D'abord, le film est un peu flou sur ce point, du moins pour moi. On parlait encore d'art nègre, on parlait du "noir", du "blanc", etc. La première partie s'essaie à trouver la signification des arts premiers africains, des points de vue européens et africains. Cette première partie est encore... tranquille, sagement docile. Elle couve le feu de la seconde partie, véritable brûlot politique. On est encore dans l'observation et dans la recherche de sens artistique, historique et culturelle, dans la confrontation des savoirs et des cultures, du sens qu'on met derrière tout cela que l'on soit européen ou africain, la recherche des différences et des convergences, dans l'esthétique, dans les ressentis.
La plupart des images proposées interrogent les statues, les petits objets du quotidien, les masques, etc. Ces réflexions sont ouvertes, se terminent en point d'interrogation, parce que ces arts premiers ont été en large partie ensevelis dans l'oubli.

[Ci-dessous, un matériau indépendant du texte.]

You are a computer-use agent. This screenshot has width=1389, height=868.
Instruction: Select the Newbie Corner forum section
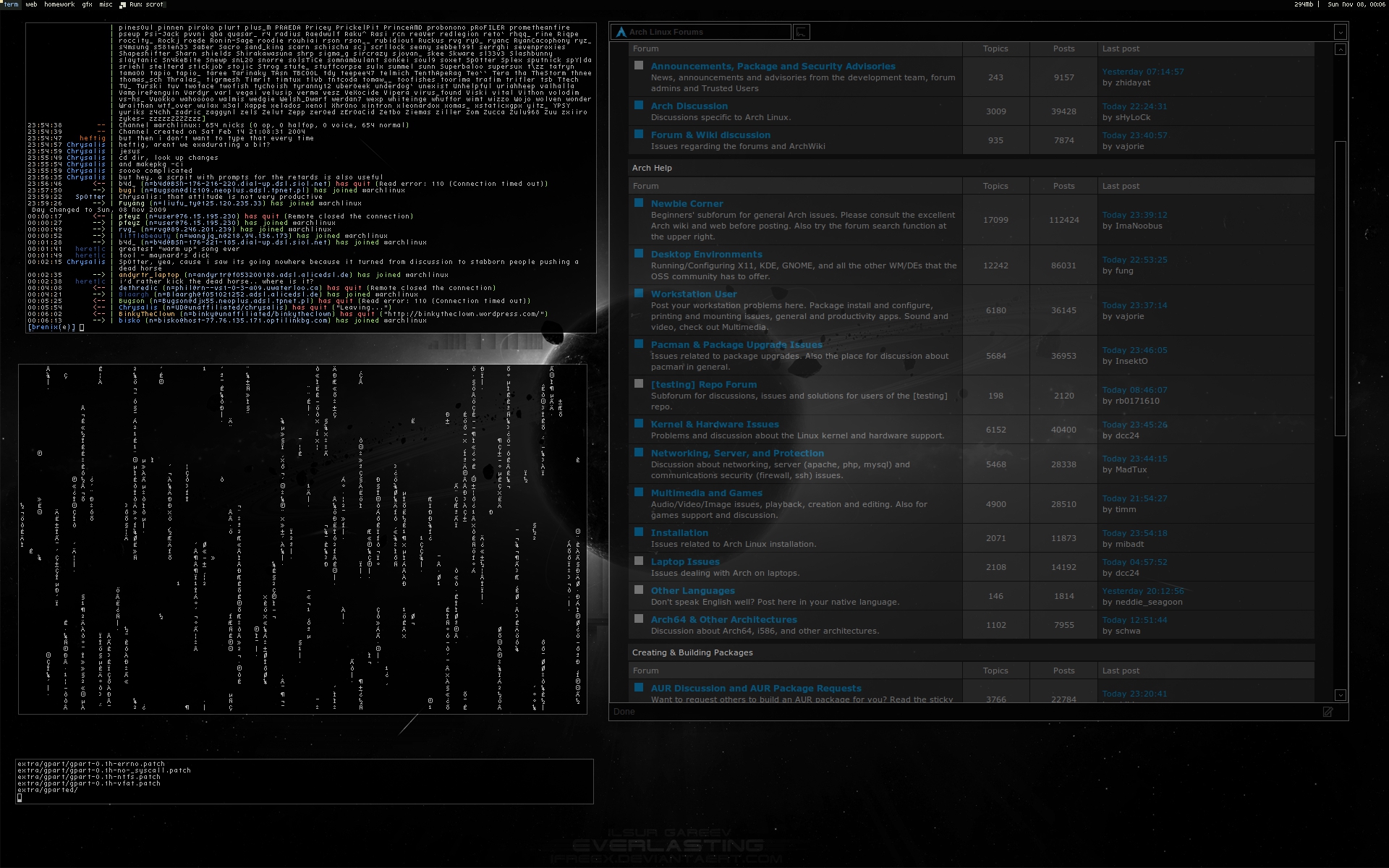tap(685, 203)
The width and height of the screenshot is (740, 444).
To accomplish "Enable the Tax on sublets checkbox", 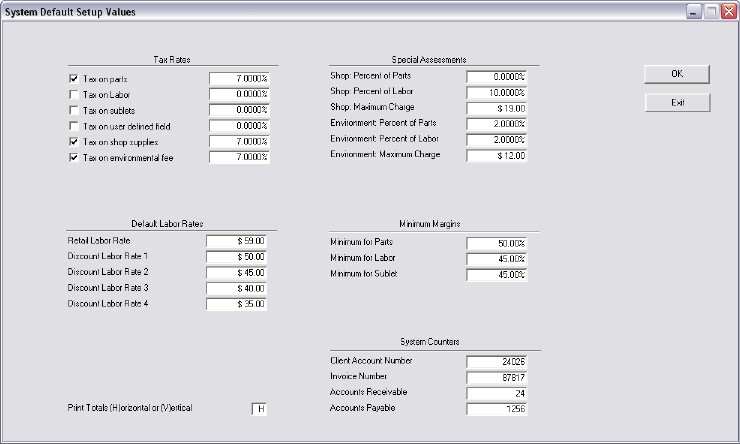I will pos(74,110).
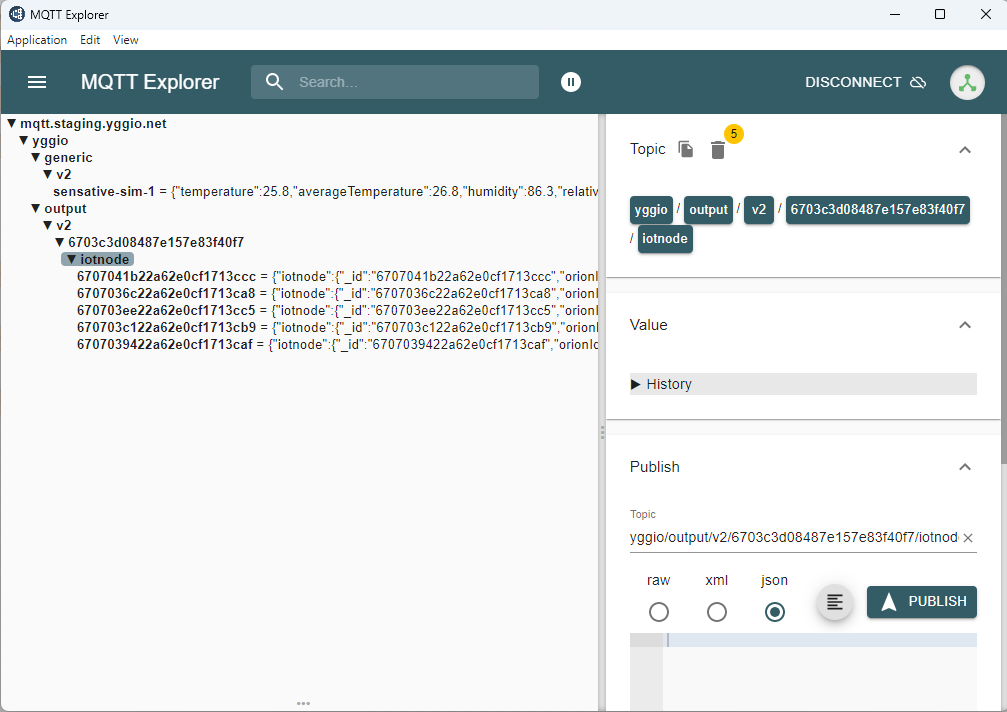This screenshot has width=1007, height=712.
Task: Delete the retained topic messages
Action: click(x=718, y=148)
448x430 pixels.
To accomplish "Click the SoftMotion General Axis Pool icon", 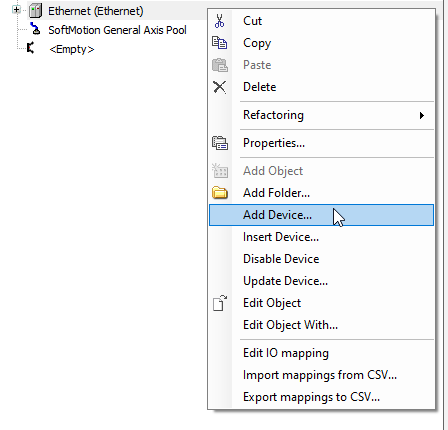I will (x=35, y=29).
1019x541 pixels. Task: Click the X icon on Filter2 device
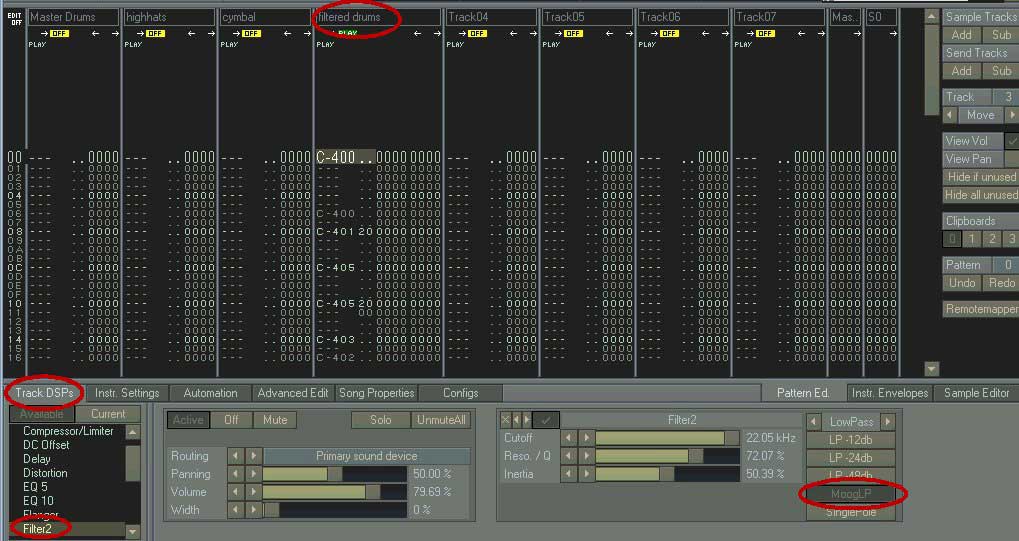505,420
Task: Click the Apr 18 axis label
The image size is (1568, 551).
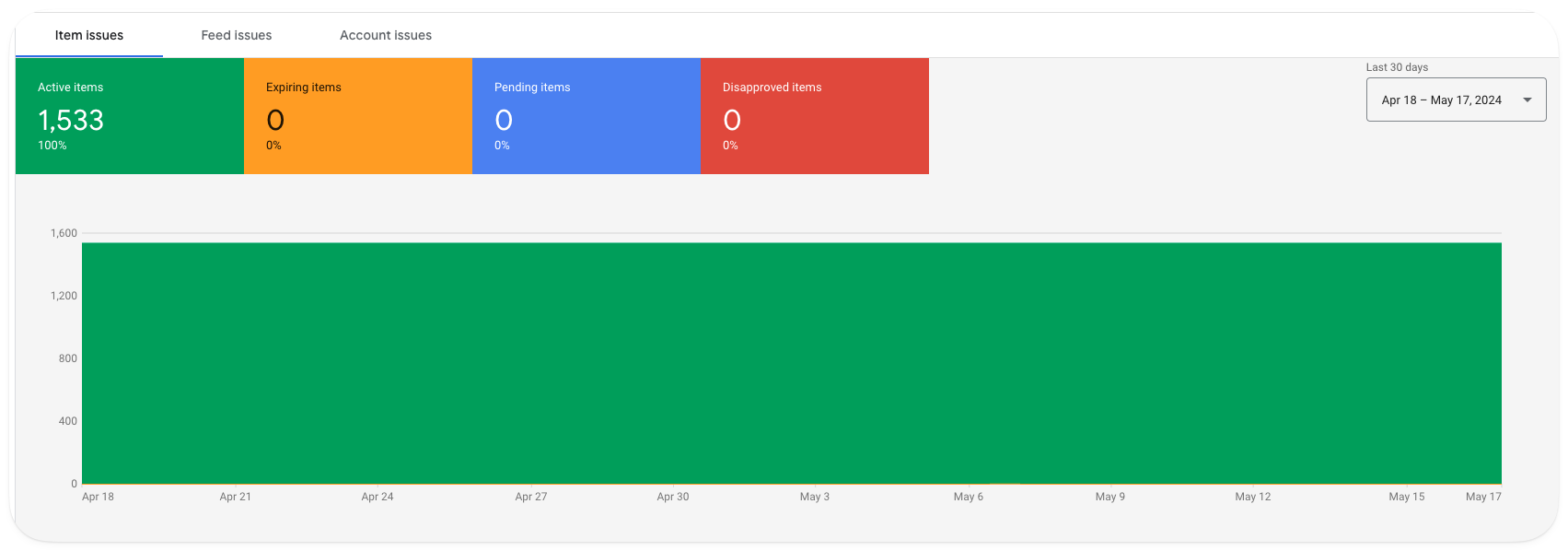Action: coord(98,497)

Et ce qui nous amène à la seconde partie, celle qui cherche et trouve les principaux responsables. Les fossoyeurs sont blancs, européens ou arabes, chrétiens ou musulmans. Les cultures ancestrales ont été peu à peu oblitérées de la mémoire africaine par les différentes colonisations, mais également par la modernisation, ce qu'on n’appelait pas encore "mondialisation", l'acculturation des sociétés sous le règne du marchand, etc. Il s'agit bien là d'un pamphlet anticolonialiste, des plus virulents.
Le propos est cinglant et pointe les coupables. Le film appelle bien un tigre... un tigre. Il propose alors des images de manifestations racistes en tout genre. Il pointe notamment du doigt le racisme ordinaire, mais montre aussi comment le sport moderne par exemple a pu spectaculariser, utiliser la force athlétique africaine à des fins plus ou moins politiques, en tout cas nettement hypocrites. Curieusement, en effet, le film laisse déborder son anticolonialisme vers un anti-libéralisme (surtout américain) largement répandu il est vrai dans l'intelligentsia française de cette époque. Peut-être est-ce aussi une manière de se dédouaner d'une part de la responsabilité proprement française?

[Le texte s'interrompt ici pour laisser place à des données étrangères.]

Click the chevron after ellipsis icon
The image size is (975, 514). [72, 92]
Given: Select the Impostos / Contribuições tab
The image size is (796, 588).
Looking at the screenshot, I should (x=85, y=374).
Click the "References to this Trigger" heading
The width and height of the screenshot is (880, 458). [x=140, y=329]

Quoiqu'il en soit, l'attaque est violente. Elle me surprend, moi qui m'attendais à l'exacte contraire. En tout cas, elle offre une belle matière à réflexion. Aujourd'hui encore, ce débat n 'est certainement pas clos. Il s'est même développé à d'autres cultures malmenées par d'autres impérialismes.

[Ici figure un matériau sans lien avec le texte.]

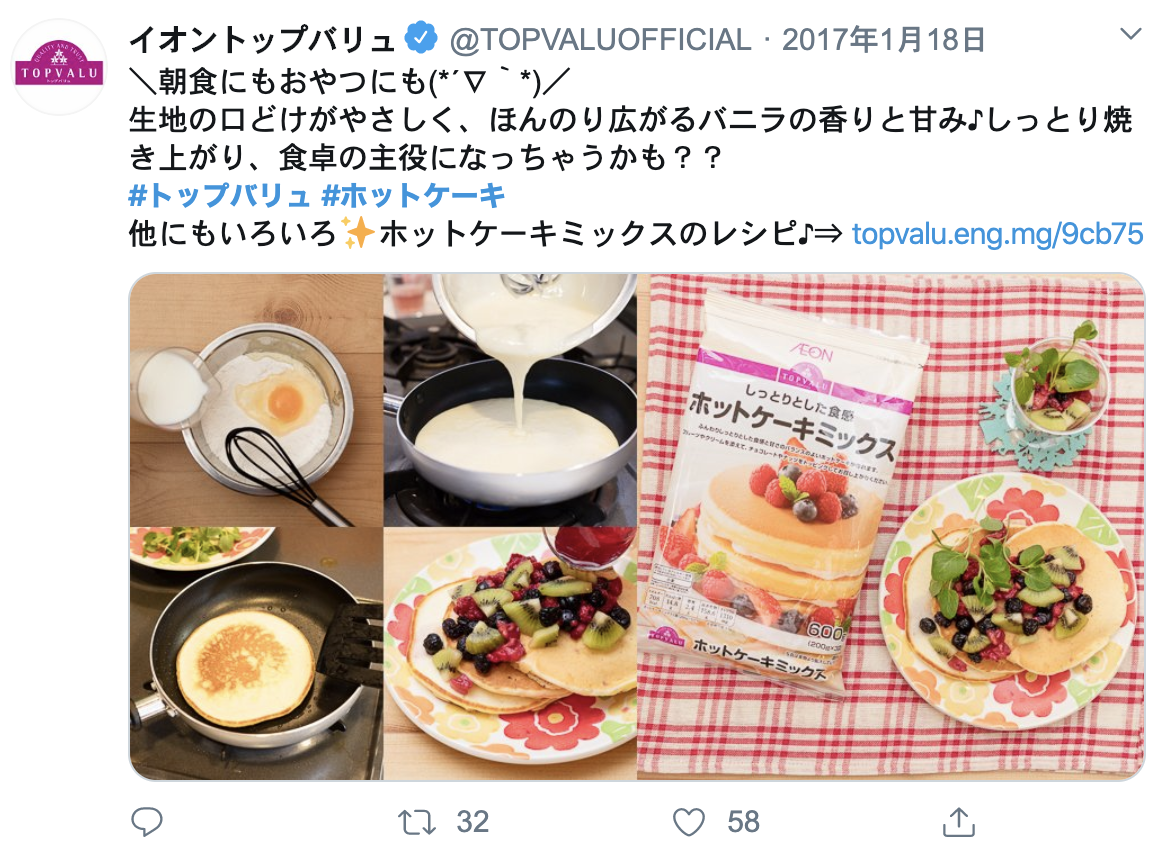
Task: Open the TOPVALU profile avatar
Action: [x=59, y=67]
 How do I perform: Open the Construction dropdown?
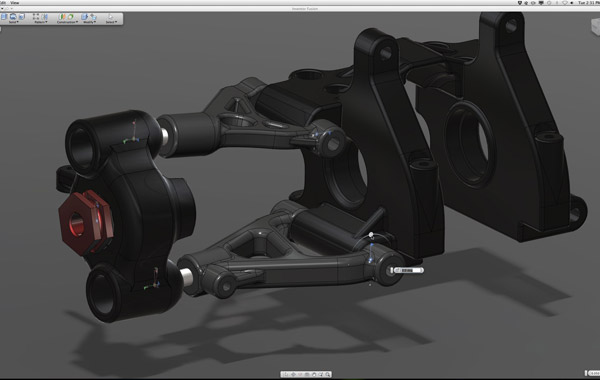[x=67, y=22]
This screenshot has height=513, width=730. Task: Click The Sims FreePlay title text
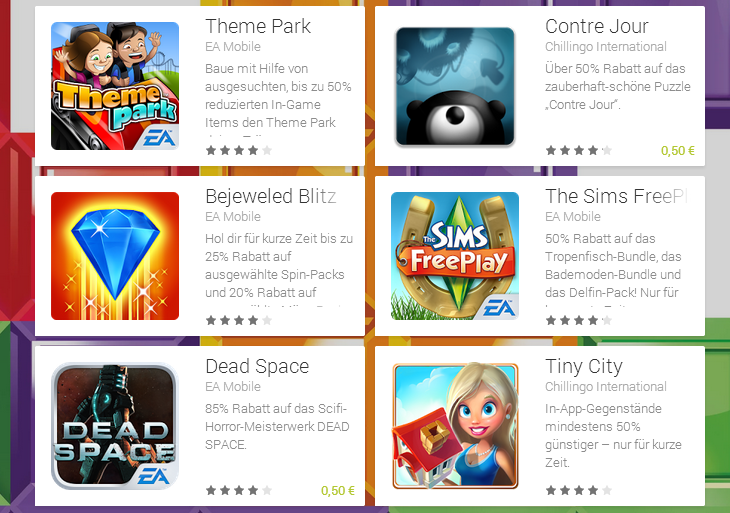pyautogui.click(x=616, y=196)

D'autre part, depuis 1953, on a pu s'apercevoir que se centrer uniquement sur les responsabilités extra africaines était un leurre. Pour ma part, j'ai le sentiment de ne pas être tout à fait en mesure de répondre de façon catégorique. Et que justement, il convient bien mieux de dépassionner le débat à défaut de pouvoir réellement le dépolitiser.
De fait, le discours que tient ce film, s'il est bienfaiteur comme un coup de pied dans la fourmilière du racisme de 1953, m'apparaît aujourd'hui un peu dépassé. Il reste profondément ancré dans son époque. Il est un discours politique anticolonialiste à part entière, bien structuré et nécessaire pour appuyer les mouvements d'indépendance de l'époque.
Soit par naïveté, soit par méconnaissance j'aime à croire que le néocolonialisme d'abord européen, aujourd'hui peut-être plus asiatique qu'américain d'ailleurs, n'opère pas sur les arts premiers africains la même opération destructrice, et que depuis ces années lointaines le respect de l'objet et les cultures anciennes a pu se développer et accompagner les politiques de renaissance ou de sauvegarde, tant sur le plan de la muséographie que de l'archéologie par exemple. Vœu pieu?